▸ **WHAT TO WORK ON**
Beginning with the first line of the data below, extract each line up to and including the one containing "Task: Switch to the 首页 tab". Copy them exactly and add nothing.

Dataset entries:
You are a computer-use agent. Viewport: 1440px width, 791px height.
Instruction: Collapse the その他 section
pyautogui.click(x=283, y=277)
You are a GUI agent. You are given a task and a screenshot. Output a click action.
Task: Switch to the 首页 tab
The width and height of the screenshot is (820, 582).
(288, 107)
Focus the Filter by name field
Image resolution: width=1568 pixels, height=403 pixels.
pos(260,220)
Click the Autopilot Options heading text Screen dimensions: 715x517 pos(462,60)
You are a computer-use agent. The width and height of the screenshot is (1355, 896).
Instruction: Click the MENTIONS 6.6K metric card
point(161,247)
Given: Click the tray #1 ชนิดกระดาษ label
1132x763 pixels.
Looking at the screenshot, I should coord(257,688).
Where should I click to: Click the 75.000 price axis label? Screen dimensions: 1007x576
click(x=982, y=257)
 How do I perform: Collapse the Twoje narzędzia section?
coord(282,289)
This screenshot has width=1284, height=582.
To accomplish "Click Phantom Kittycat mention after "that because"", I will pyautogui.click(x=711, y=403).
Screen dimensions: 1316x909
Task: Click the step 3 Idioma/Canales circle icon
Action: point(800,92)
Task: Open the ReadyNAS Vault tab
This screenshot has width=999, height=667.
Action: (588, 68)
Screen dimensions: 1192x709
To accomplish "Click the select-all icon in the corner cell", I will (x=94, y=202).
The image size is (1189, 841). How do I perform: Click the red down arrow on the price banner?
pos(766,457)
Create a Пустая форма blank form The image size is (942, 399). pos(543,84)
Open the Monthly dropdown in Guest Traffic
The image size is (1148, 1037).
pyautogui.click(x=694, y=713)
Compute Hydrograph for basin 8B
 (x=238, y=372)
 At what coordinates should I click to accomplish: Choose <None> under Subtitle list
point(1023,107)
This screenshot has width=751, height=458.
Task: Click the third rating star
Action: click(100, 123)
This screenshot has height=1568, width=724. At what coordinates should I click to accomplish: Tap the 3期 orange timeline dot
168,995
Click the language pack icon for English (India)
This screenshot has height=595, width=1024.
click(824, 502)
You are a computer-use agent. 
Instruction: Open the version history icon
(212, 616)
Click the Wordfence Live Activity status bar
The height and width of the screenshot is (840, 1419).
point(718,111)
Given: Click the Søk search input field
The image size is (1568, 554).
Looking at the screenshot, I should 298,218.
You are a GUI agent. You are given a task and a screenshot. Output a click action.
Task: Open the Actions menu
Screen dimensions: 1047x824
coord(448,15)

▸ **YOUR SOLUTION**
You are a computer-use agent. Viewport: 1440px width, 791px height.
Instruction: Collapse the その他 section
pyautogui.click(x=283, y=277)
You are a GUI agent. You are given a task and a screenshot. Output a click action.
Task: Switch to the 首页 tab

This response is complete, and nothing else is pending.